▶ **To do**: Put every line of the material below into a Markdown table with the columns "Row" and "Line," numbering the rows and skipping any blank lines. Leave the pictures out of the table.

▶ **Input for this task**:
=-=-=-=-=

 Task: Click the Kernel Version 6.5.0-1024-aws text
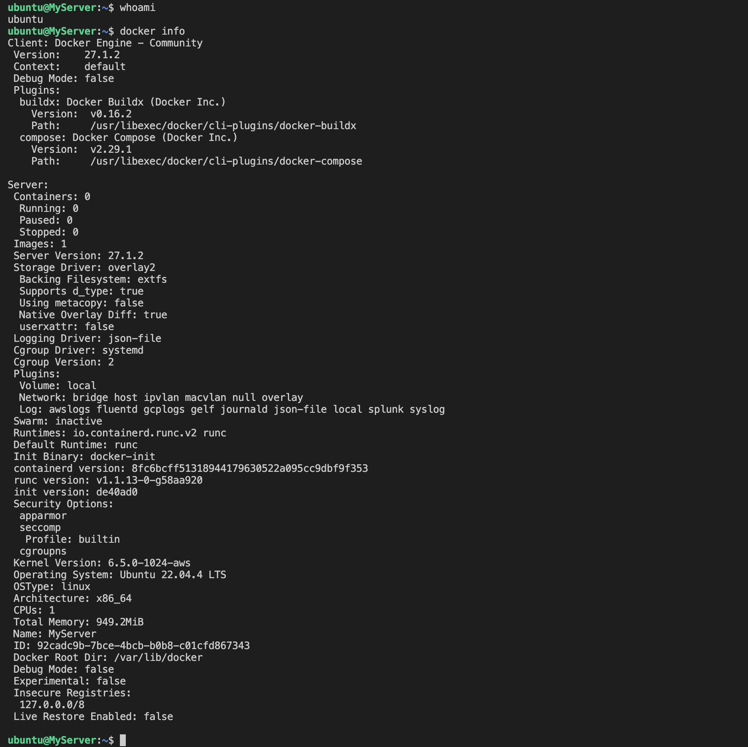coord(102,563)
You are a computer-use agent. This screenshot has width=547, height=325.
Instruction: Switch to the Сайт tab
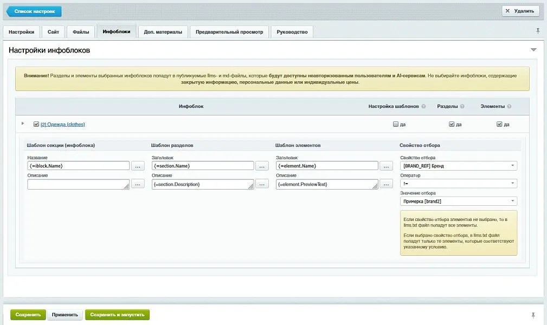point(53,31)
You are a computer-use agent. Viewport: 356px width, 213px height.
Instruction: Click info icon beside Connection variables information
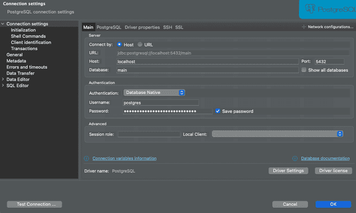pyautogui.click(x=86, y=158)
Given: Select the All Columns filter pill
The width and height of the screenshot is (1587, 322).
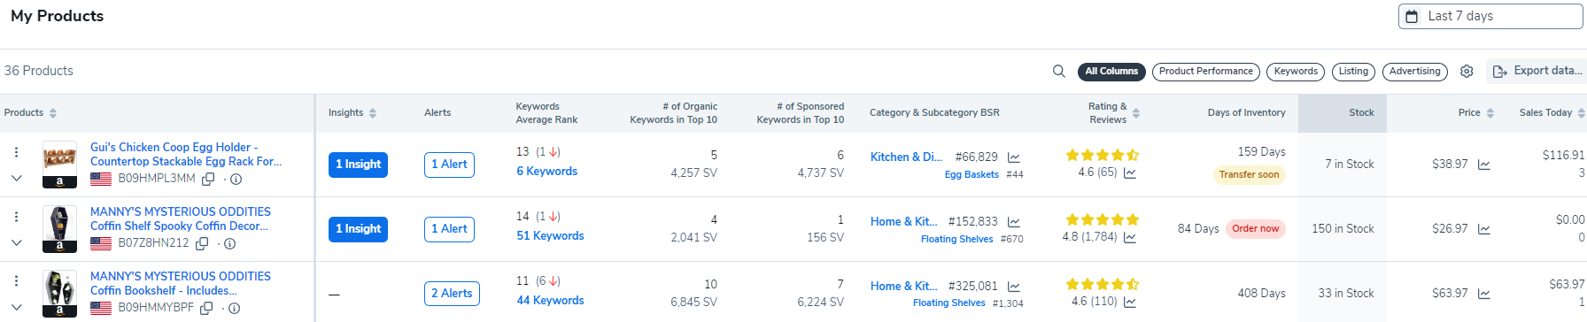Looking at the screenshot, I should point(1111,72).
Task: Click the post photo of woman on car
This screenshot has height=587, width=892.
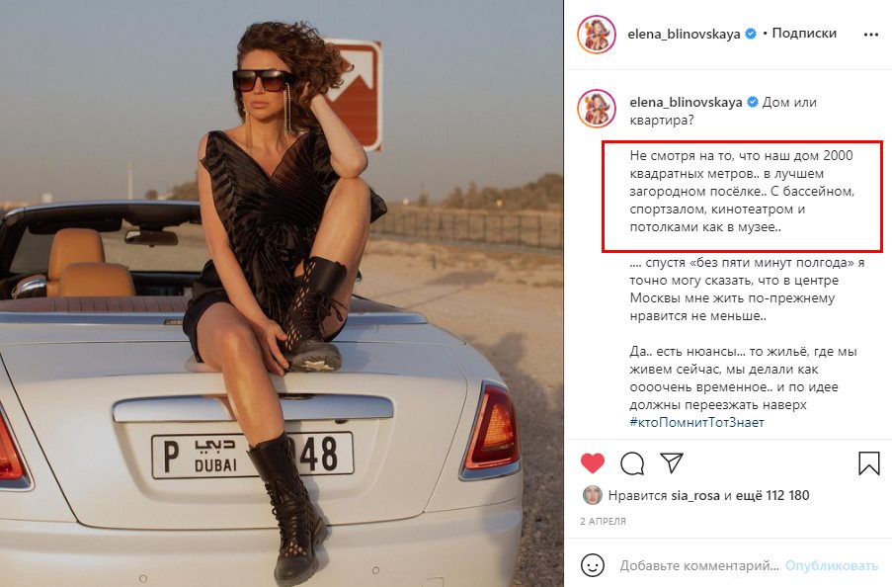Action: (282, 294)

=-=-=-=-=

▶ **Result below**:
| Row | Line |
|---|---|
| 1 |  Task: Click the Kernel Version 6.5.0-1024-aws text |
| 2 | coord(102,563) |
| 3 | You are a computer-use agent. This screenshot has width=547, height=325. |
| 4 | Instruction: Switch to the Сайт tab |
| 5 | point(53,31) |
| 6 | You are a computer-use agent. Viewport: 356px width, 213px height. |
| 7 | Instruction: Click info icon beside Connection variables information |
| 8 | pyautogui.click(x=86, y=158) |
| 9 | Given: Select the All Columns filter pill |
| 10 | The width and height of the screenshot is (1587, 322). |
| 11 | Looking at the screenshot, I should point(1111,72). |
| 12 | Task: Click the post photo of woman on car |
| 13 | This screenshot has height=587, width=892. |
| 14 | Action: (282, 294) |